━━ SUPPLIED DATA

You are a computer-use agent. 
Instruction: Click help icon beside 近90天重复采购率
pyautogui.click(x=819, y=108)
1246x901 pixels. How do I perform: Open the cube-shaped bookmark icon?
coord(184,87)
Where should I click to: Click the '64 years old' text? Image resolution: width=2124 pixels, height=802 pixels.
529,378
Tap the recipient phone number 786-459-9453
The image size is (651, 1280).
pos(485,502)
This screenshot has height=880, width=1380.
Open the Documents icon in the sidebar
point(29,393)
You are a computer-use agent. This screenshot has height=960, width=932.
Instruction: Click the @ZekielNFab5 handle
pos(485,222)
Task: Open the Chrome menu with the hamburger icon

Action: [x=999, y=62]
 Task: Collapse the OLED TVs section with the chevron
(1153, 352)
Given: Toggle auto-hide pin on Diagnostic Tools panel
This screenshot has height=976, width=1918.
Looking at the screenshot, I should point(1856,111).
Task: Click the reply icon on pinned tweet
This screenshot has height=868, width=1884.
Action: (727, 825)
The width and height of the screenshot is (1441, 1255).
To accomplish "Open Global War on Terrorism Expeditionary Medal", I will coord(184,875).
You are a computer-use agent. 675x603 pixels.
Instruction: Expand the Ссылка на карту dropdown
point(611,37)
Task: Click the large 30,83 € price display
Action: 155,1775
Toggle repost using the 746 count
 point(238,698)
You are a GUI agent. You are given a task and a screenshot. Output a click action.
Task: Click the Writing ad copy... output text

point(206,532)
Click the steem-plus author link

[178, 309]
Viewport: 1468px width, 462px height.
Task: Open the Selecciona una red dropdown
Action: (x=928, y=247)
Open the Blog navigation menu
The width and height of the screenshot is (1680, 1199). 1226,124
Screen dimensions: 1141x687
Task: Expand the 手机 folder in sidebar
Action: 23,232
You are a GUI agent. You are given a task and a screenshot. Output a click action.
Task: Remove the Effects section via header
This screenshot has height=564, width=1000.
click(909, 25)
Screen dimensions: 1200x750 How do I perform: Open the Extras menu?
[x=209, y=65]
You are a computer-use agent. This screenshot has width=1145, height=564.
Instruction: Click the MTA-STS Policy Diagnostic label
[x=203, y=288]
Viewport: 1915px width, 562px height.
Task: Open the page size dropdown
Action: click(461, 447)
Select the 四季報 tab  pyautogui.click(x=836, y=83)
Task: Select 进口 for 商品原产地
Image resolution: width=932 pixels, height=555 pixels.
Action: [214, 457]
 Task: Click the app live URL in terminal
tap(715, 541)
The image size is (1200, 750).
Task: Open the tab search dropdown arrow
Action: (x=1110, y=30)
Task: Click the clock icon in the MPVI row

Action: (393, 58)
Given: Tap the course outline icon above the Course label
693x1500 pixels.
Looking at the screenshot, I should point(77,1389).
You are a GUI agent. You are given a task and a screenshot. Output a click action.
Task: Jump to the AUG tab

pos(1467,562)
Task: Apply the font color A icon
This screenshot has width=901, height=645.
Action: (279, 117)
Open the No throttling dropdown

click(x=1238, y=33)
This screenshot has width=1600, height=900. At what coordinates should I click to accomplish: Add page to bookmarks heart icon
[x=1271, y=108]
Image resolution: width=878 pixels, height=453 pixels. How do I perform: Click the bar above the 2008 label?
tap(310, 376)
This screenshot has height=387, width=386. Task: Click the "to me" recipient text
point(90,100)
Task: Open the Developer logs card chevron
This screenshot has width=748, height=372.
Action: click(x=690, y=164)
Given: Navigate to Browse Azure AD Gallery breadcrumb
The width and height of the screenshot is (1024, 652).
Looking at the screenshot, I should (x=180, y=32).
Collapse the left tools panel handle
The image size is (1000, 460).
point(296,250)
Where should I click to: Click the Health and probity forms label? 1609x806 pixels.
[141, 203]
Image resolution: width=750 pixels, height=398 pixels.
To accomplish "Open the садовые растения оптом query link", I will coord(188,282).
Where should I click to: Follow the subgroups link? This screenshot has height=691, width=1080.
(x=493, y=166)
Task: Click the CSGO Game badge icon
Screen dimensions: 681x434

━━━━

▸ EXERCISE OBJECTIVE
Take the lines from the top of the data through the one that contains "Tap the recipient phone number 786-459-9453" and copy them exactly, leaving out every line after it.

▸ COMPLETED TASK
You are a computer-use agent. 
Instruction: Click help icon beside 近90天重复采购率
pyautogui.click(x=819, y=108)
1246x901 pixels. How do I perform: Open the cube-shaped bookmark icon?
coord(184,87)
Where should I click to: Click the '64 years old' text? Image resolution: width=2124 pixels, height=802 pixels.
529,378
Tap the recipient phone number 786-459-9453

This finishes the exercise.